Women’s Suffrage in Oman
In the 2003 elections in Oman, both men and women received an equal chance to vote for the first time. Women obtained permission to vote for members of the Majlis al-Shura, the elected governing body of Oman, and could even run as candidates in 2012. Commentator Muhammad Al Hinai observed that “society is becoming more aware of how important the woman’s role is, in pushing the wheels of development in the country along with men,” in a Gulf News interview. In the recent elections of Majlis al-Shura that took place in October 2019, 47.3% of voters were women, and government bodies have represented more than twice the number of women since the 2012 elections.
Omani Women’s Right to Equal Pay
Women in Oman face many day-to-day challenges, including their right to equal pay. Under the Basic Law of Oman’s government, women are entitled to the same wages and treatment as men. In practice, however, the law overlooks workplace discrimination and prejudices employers have against women. Women continue to face difficulty in gaining equal independence when they have to financially rely on their husbands to be the breadwinners of the family. Due to the lower pay, women in Oman are more likely to face greater financial struggles than men and are frequently unable to escape the cycle of poverty. Despite this issue, recent laws and articles have brought the gender wage gap to the forefront of Omani citizens’ attention.
The national daily Times of Oman reported that between 2010 and 2016, the wage for women increased more than 160%. The Omani Women’s Association, a non-governmental organization that emerged in 1972, is a prominent supporter of women’s rights in Oman. Its work promotes social justice and equal opportunities by encouraging women to apply for jobs and gain a source of income, eliminating dependence on family members. Opportunities that the organization offers include providing literacy classes, as well as setting up family programs to allow women to explore areas of interest outside of caretaking. The Omani Women’s Association currently has 58 associations across Oman.
Laws Regarding Marriage
Although Oman has made several breakthroughs regarding the ability of women to choose their spouses and divorce their husbands, the patriarchal system effectuates that women remain dependent on men. According to Article 17 in Oman’s Basic Law, women can marry freely. However, the Personal Status Law retains higher authority in matters of guardianship, child custody and inheritance. In exchange for protection, Omani women must bind themselves to their husbands and may not receive financial compensation if they divorce. As a result, women are unable to fully exercise their rights.
Nevertheless, the Government of Oman stipulated in a 2016 report that it was attempting to “[address] shortcomings in the application of the Personal Status Law by amending to ensure women’s optimal obtainment of their right.” In addition to granting women more fundamental freedom, the Government of Oman is building schools in order to provide women with education and improve the issue of women’s rights in Oman.
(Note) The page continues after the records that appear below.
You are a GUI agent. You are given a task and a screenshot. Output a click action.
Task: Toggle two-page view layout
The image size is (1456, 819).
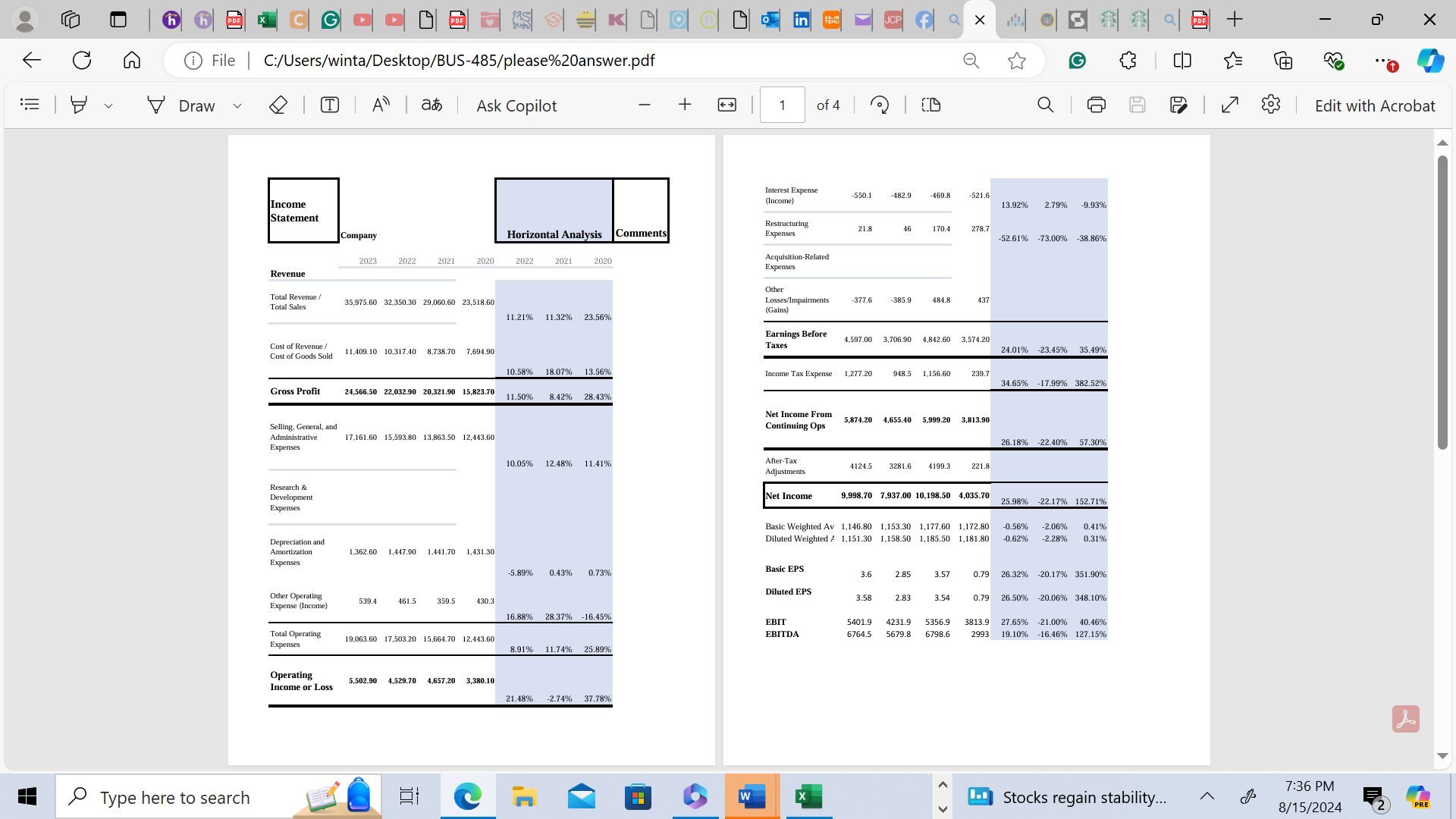click(x=930, y=105)
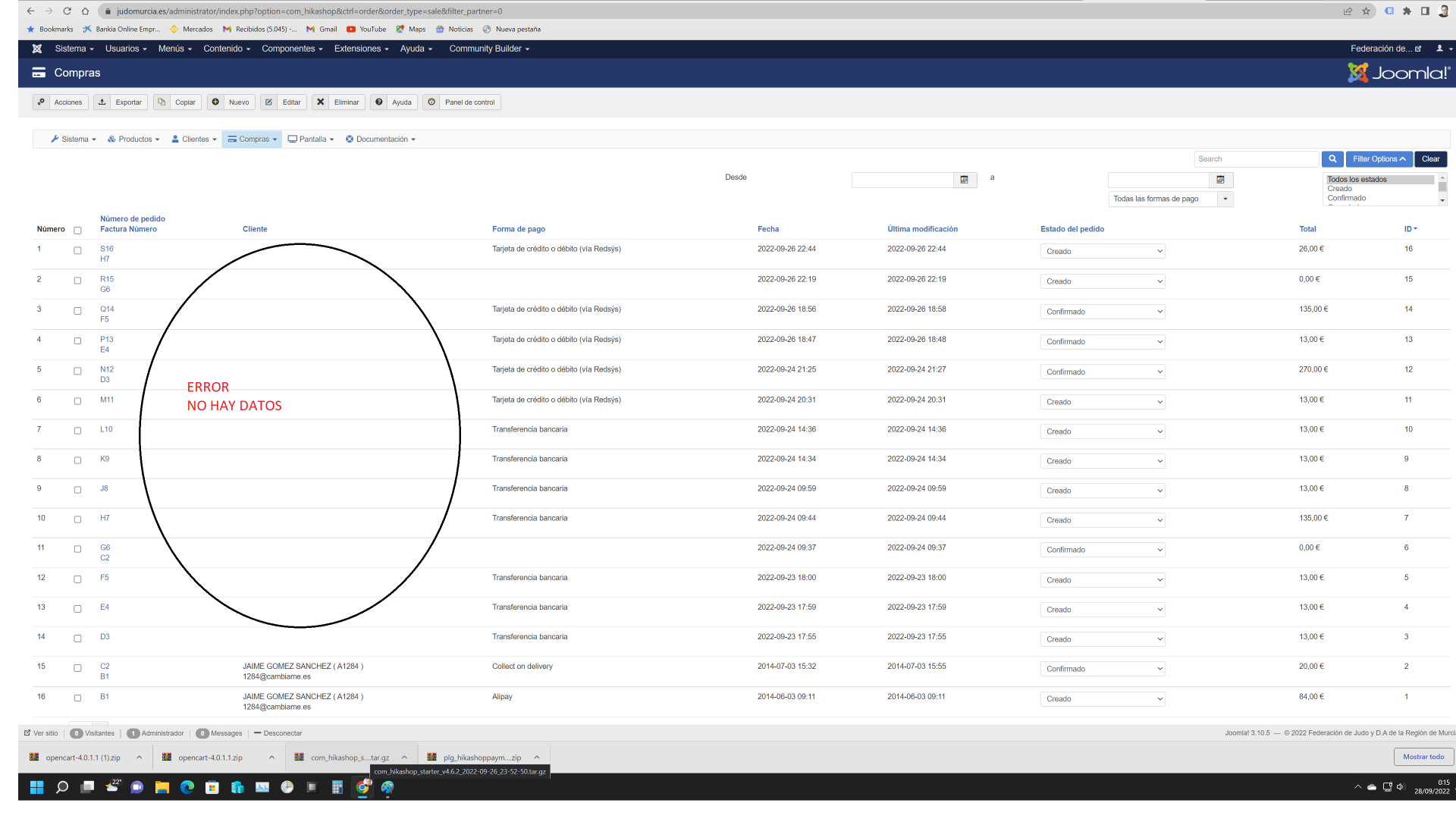The width and height of the screenshot is (1456, 819).
Task: Expand the Todas las formas de pago dropdown
Action: click(1170, 199)
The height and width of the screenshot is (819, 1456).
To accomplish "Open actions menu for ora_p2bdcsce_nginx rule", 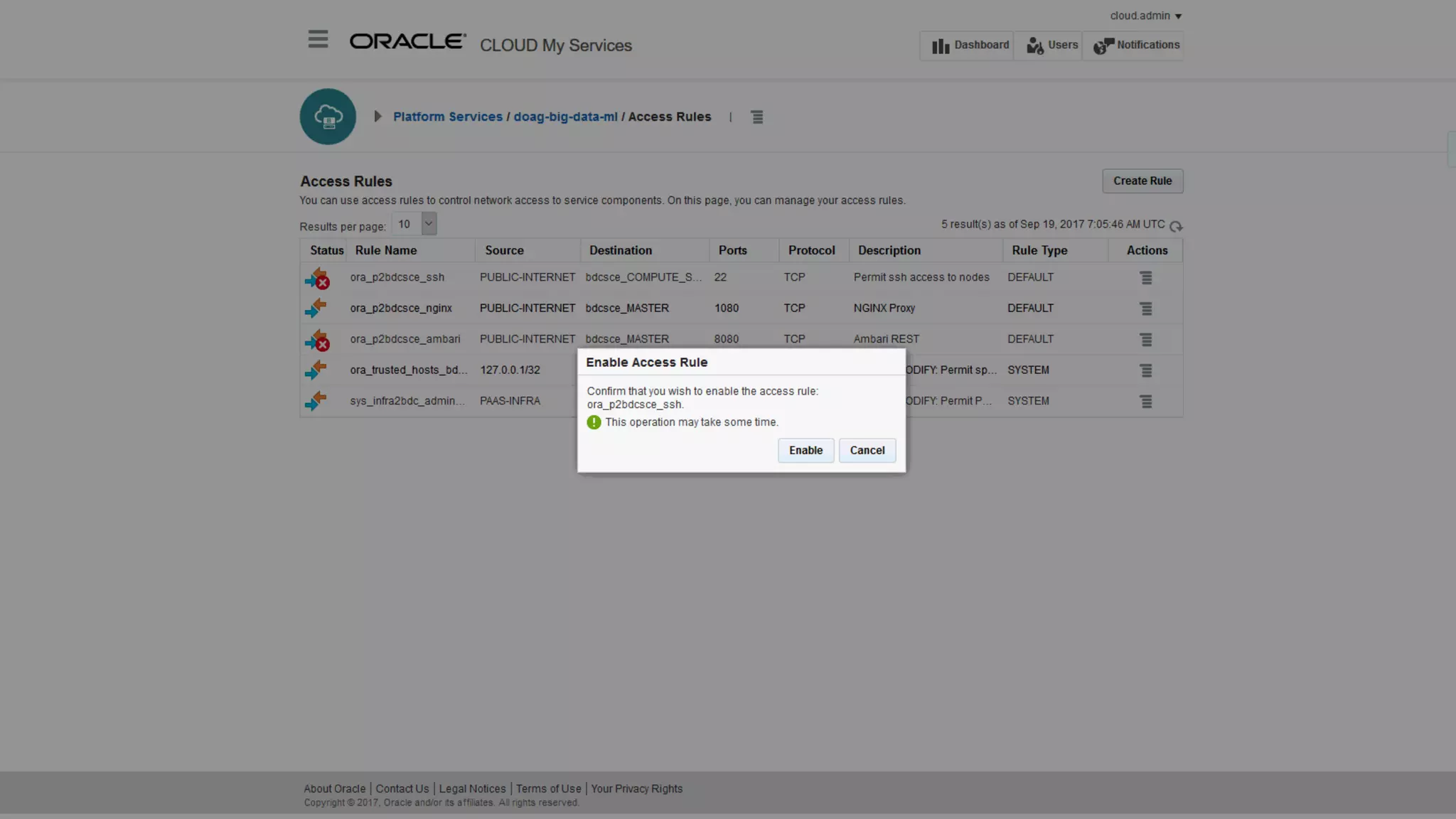I will pyautogui.click(x=1145, y=309).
The Importance of Awareness About Women’s Rights in Oman
The first step in creating a progressive mindset in society is to inform and educate civilians. Without knowledge, countries like Oman cannot obtain change simply through legislation, and oftentimes, women in countries such as Oman are not even aware of their basic rights.
Awareness of rights and the necessity to challenge traditional thinking has led to the passing of many successful laws in Oman. In Oman’s capital of Muscat, Omani women held a three-day protest in front of the General Police Headquarters to advocate for women to gain better access to healthcare. While two of the women underwent unfair detainment without a proper hearing, authorities eventually released them imposing any charges on them.
Following the numerous demonstrations in the capital, the government of Oman attempted to pass laws to improve the state of women’s rights in Oman. For example, in 2008, Omani legislation passed a law that declared that courts would regard testimonies from both men and women as equal. In addition, a 2010 law stated that married Omani women no longer needed the consent of their husbands in order to acquire a passport, a law that established a great amount of freedom for women. Advocating for women’s rights is an essential component to empowering and supporting women in developing countries.